The most reliable way of diagnosing Barrett’s is by performinganEGD(esophagogastroduodenoscopy). This procedure is a lighted tube that is passed down through the mouth into the esophagus, stomach and duodenum. The gastroenterologist who performs this examination can take biopsies of the esophagus to look for the precancerous cells. The cells, once examined by a pathologist, can determine if Barrett’s esophagus is present and if there is the presence of dysplasia. Dysplasia is the appearance of the cells that look even more abnormal and  more cancer like and can be classified as low and high grade. If no dysplasia is present on the biopsies, the treatment includes treatment of the GERD with PPI medications and surveillance EGD every 2-3 years. If the GERD symptoms are severe and don’t respond to PPI  medications, sometimes referral for antireflux surgery is indicated. Research has failed to show that surgical treatment of GERD in a Barrett’s patient prevents the development of esophageal adenocarcinoma.

Once dysplasia is present, the game changes as this patient is at high risk to develop esophageal cancer. These patients are followed more aggressively with more frequent EGD, multiple biopsies to determine if the dysplasia is low grade, high grade or signs of carcinoma in situ.
Treatments of dysplasia have changed in the last few years. The use of radiofrequency ablation, the “HALO” procedure, has been FDA approved for the treatment of Barrett’s with dysplasia. An EGD is performed and an electrode is passed through the scope to ablate the  Barrett’s tissue. Frequent endoscopy, retreatment with the device and aggressive treatment of GERD is recommended to attempt to prevent adenocarcinoma. If it is determined on biopsy that a small cancer, carcinoma in situ, is present, an endoscopic ultrasound may be  recommended to determine the depth of the cancerous cells into the wall of the esophagus which determines further treatments.

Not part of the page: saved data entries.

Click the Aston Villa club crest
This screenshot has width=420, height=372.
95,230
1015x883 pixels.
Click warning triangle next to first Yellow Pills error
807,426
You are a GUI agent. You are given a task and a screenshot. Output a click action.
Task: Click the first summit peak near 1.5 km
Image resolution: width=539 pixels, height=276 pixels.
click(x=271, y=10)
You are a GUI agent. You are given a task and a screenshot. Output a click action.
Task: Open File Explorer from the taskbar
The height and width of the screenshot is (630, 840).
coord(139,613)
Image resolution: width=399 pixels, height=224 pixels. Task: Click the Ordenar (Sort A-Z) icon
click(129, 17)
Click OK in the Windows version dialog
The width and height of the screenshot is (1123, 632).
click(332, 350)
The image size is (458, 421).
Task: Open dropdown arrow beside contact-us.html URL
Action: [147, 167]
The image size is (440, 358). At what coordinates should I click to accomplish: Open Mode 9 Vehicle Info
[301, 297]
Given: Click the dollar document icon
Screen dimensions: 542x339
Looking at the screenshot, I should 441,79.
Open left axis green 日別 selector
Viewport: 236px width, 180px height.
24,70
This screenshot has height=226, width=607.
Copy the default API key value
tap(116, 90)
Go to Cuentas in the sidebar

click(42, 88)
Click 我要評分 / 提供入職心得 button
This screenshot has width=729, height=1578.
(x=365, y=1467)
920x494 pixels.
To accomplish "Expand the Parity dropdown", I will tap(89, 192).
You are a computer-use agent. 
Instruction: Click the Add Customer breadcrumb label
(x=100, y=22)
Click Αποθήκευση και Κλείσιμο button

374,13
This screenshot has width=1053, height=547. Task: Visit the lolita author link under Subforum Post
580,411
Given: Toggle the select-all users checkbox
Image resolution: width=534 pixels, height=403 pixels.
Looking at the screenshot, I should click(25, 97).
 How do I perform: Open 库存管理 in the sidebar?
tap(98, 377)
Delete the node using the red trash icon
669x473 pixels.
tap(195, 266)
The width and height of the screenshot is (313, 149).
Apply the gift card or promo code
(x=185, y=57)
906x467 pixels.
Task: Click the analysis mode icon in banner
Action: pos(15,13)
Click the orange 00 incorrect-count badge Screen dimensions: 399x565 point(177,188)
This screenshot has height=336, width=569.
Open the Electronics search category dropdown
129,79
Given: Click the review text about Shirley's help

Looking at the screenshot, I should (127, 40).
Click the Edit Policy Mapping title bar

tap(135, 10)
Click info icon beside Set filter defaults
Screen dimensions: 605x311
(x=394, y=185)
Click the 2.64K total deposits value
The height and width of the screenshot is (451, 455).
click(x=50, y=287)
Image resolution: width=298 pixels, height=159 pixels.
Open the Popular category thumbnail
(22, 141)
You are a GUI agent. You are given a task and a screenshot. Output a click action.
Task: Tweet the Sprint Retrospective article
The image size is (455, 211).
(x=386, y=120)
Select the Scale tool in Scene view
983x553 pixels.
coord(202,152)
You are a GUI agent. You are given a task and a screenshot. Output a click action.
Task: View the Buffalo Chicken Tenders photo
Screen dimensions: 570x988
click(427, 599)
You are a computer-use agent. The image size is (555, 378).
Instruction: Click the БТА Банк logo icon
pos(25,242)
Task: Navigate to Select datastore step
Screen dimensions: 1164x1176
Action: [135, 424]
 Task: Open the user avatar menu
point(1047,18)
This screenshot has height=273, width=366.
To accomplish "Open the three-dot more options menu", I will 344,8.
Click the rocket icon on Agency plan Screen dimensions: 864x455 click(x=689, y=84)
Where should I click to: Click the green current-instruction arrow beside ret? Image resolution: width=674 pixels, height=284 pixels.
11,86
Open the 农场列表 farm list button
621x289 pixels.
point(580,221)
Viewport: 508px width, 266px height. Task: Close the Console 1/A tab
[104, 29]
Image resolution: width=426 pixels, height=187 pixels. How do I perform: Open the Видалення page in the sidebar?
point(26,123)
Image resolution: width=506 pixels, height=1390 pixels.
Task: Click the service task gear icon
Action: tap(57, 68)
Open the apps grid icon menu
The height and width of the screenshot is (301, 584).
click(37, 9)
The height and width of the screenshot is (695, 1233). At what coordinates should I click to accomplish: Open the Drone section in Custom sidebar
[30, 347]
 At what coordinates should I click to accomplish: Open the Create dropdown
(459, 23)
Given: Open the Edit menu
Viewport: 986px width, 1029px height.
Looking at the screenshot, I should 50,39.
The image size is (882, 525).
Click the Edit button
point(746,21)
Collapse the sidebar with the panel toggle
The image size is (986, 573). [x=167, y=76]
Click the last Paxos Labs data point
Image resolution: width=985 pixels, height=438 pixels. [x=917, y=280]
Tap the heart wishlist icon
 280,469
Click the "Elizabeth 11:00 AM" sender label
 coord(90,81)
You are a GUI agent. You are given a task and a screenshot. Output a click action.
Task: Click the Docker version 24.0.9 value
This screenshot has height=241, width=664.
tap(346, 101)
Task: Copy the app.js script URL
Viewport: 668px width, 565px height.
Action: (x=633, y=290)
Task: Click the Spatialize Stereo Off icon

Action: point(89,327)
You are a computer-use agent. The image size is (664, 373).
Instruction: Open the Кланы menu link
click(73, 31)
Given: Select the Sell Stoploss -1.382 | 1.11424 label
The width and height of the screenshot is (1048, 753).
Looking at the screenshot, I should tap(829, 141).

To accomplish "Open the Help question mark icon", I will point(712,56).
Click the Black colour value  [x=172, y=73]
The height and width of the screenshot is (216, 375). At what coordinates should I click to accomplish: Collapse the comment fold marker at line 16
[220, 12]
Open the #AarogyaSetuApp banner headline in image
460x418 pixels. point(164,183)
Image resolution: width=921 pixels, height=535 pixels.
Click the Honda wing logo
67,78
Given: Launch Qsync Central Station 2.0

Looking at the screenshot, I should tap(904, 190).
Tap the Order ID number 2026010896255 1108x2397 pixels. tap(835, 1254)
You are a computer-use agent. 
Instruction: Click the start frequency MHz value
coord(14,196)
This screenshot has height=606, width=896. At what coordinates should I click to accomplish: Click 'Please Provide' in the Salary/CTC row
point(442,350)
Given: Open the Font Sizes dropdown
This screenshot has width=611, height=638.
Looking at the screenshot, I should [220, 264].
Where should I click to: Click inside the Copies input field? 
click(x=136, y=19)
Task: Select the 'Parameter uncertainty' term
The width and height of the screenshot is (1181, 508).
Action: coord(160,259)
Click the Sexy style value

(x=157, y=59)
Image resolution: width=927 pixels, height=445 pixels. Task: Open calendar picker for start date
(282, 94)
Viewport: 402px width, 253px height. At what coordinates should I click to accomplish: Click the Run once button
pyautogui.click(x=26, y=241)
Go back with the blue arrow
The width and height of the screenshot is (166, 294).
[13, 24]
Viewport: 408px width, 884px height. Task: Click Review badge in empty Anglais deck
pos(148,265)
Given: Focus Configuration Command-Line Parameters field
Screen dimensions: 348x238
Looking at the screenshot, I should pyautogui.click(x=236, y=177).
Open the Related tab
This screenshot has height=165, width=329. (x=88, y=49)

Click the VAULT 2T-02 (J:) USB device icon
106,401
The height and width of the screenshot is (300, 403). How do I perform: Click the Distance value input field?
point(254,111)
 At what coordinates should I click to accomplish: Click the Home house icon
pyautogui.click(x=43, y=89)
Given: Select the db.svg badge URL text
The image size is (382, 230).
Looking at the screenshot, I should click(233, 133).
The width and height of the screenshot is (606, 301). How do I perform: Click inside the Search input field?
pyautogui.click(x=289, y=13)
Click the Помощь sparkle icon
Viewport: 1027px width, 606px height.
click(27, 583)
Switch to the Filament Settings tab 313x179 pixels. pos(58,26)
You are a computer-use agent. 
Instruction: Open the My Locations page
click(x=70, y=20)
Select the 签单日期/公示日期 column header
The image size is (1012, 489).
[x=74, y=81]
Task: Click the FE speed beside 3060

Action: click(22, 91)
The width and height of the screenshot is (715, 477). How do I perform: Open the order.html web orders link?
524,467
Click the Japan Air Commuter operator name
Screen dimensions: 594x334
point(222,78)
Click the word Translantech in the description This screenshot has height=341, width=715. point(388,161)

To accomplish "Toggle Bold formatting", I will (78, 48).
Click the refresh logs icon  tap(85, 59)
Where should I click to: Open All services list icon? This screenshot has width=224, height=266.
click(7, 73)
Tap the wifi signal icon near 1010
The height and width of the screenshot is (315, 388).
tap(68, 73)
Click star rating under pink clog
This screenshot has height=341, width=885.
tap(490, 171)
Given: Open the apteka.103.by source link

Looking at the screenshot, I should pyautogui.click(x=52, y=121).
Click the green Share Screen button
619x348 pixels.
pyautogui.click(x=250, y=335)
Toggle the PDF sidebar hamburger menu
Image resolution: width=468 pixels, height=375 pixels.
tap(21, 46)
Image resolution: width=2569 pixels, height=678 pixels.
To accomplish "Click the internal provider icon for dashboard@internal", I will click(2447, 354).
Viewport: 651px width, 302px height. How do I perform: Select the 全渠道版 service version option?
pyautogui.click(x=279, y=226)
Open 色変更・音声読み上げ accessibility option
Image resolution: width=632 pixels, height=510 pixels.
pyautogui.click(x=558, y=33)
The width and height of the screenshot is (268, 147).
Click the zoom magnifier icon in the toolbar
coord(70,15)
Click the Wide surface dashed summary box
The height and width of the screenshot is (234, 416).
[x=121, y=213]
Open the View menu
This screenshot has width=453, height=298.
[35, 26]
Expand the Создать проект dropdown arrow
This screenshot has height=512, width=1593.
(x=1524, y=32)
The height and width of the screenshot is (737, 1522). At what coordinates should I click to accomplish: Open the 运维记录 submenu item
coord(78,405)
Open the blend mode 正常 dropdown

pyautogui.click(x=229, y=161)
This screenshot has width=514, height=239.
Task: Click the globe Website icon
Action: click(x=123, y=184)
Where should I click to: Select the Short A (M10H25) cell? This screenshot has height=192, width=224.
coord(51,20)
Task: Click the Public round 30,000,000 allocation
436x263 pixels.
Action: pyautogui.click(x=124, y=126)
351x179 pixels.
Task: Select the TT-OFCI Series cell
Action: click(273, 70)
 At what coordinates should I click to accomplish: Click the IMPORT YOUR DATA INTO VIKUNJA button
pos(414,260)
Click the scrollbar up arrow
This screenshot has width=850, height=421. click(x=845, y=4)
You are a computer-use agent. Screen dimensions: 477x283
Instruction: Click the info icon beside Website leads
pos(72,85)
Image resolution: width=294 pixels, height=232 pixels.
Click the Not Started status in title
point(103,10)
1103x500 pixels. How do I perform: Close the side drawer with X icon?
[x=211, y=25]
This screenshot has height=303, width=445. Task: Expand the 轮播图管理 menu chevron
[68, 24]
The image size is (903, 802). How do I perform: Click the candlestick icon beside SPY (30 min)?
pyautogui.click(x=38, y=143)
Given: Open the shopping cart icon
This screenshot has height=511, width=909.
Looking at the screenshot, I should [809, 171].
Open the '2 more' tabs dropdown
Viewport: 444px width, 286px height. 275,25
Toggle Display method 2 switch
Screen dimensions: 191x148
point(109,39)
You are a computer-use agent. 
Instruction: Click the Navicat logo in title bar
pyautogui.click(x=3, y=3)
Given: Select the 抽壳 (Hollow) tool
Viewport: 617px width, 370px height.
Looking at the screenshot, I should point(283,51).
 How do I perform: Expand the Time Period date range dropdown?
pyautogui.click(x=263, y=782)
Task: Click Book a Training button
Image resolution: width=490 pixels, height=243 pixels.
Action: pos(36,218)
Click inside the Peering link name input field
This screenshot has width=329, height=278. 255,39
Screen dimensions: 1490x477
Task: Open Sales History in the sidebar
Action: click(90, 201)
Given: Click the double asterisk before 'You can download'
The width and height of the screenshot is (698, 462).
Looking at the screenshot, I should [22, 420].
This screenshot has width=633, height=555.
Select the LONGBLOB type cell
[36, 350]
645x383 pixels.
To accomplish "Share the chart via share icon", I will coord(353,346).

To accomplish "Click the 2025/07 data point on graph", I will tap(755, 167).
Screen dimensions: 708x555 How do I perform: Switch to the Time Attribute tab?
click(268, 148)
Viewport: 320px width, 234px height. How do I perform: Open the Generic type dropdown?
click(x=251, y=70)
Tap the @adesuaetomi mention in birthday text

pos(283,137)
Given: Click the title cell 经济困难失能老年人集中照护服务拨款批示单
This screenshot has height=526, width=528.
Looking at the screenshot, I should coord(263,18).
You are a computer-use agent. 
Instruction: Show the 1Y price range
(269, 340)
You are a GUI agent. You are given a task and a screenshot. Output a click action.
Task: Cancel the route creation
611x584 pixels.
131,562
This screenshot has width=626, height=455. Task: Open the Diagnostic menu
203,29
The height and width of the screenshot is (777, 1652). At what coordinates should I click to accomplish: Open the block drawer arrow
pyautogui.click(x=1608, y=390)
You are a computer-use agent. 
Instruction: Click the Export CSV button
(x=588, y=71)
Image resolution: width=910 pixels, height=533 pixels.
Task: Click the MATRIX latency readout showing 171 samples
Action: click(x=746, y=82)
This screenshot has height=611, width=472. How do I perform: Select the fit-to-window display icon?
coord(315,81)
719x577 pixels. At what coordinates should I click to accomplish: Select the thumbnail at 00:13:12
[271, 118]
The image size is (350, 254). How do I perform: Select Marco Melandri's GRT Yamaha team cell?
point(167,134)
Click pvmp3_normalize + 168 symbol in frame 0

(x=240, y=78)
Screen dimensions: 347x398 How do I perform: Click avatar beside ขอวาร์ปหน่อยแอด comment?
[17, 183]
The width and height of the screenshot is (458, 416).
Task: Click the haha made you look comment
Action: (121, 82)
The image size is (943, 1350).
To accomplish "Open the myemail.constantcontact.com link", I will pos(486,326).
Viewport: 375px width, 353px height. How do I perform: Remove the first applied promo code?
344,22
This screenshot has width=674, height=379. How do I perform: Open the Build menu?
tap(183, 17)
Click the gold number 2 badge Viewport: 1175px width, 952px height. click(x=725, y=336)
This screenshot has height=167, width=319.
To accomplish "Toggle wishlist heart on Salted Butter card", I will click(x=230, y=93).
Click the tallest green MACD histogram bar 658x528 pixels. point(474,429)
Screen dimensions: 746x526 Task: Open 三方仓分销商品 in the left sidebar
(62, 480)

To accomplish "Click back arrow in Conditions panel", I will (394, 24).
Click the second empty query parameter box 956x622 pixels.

WHAT IF CANCER IS PRESENT?

Treatment of adenocarcinoma of the esophagus is difficult. Combinations of radiation therapy, chemotherapy and surgery for removal of some or the entire esophagus are may be indicated. This aggressive treatment has been shown to improve quality and length of life in  patients with esophageal cancer.

In summary, Heartburn and GERD are common. If you have frequent heartburn, talk to your doctor to see if referral to a gastroenterologist is warranted to determine if Barrett’s esophagus is present. It may save your life.